__SELECTED EXTRACT__.
3. Other significant concerns:

a). The author used the Stampy package to simulate the reads from the BRCA1 region. What was the reason that this particular read simulator was used, and not another one that is independent from all aligners involved? E.g., the Mason simulator is considered to be relatively realistic. The Stampy simulator might give an unfair advantage to the Stampy aligner.

b). Why did the author align the simulated reads only to chromosome 17? If this is supposed to simulate a targeted sequencing experiment, why not just align to the BRCA1 region, which is far, far smaller than the entire chromosome? A much more realistic design would be to align to the whole human genome, which is normally done for real data where contamination from other parts of the genome is common. The author should also specify how he obtained the index required by the different aligners, and how long it took to create such an index (from the running times of the programs presented in the paper I assume this time was not included).

c). The way the programs were run is completely unclear, since no command line options are provided. Besides a step required to create an index (see above), some of the aligners require two steps to be run (e.g. BWA requires both an ‘aln’ and a ‘samse/sampe’ commands to be run; Stampy can be run in a hybrid version with a BWA option first). Were both of these steps included in the running times presented? Most of these programs have many options that can increase their sensitivity at the cost (sometimes small, sometimes not) of increased run time.

d). The author makes a technical error in classifying aligners into two categories, “based on either hash tables or suffix trees.” The Burrows-Wheeler Transform (the basis of Bowtie, BWA, and SOAP2) is simply not a suffix tree. Further, it is not only simplistic but incorrect to state that hash-based programs are generally more sensitive, while the ones based on suffix trees are faster. That is wrong in multiple ways; there are many examples of hash-based approaches that are fast but not sensitive, and suffix-tree approaches don’t have to be faster. These features (speed/sensitivity) depend much more on the numerous implementation details, of which the author appears to be unaware.

e). The two wrapper scripts (sam2bam.sh and gatk.sh) that the author mentions that he made available do not seem to be present.

__Stored data entries__.
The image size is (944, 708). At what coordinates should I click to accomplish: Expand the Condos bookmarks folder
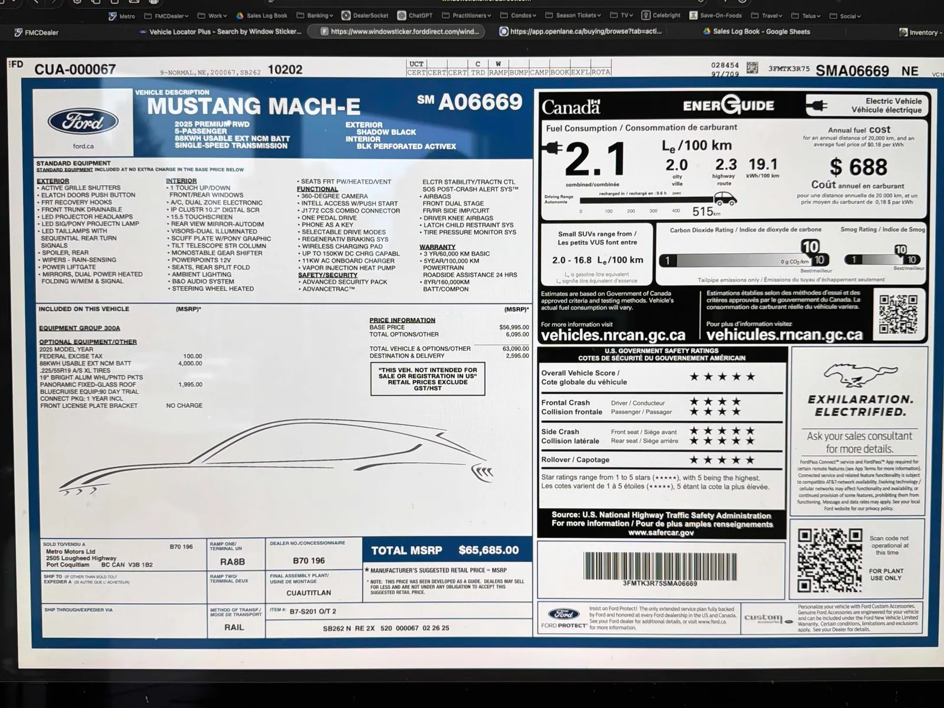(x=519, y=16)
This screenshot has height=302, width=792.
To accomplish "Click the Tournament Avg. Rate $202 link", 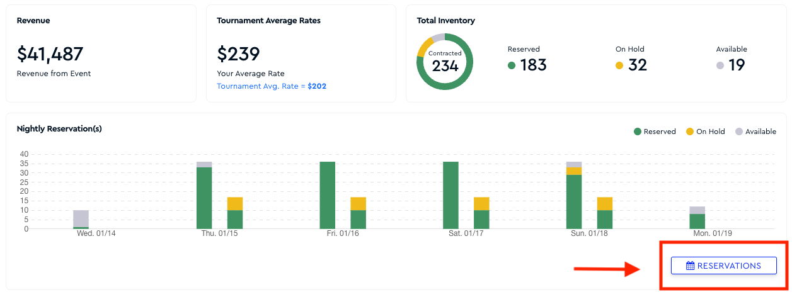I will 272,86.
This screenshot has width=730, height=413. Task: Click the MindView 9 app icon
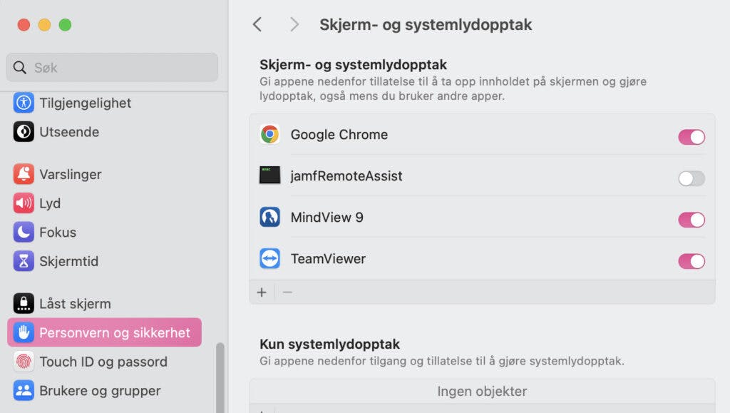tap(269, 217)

--

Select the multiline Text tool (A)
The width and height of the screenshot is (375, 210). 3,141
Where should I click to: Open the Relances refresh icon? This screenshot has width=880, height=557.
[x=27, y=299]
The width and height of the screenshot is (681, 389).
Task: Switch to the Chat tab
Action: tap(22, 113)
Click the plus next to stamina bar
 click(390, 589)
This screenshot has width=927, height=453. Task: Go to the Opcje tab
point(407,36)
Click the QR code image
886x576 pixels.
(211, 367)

__YOUR OBJECTIVE__. Print the stretch of the aligner review from "a). The author" through "the Stampy aligner.". The data entries are separate material, unconnected to the aligner review.

__WRITTEN SOLUTION__.
a). The author used the Stampy package to simulate the reads from the BRCA1 region. What was the reason that this particular read simulator was used, and not another one that is independent from all aligners involved? E.g., the Mason simulator is considered to be relatively realistic. The Stampy simulator might give an unfair advantage to the Stampy aligner.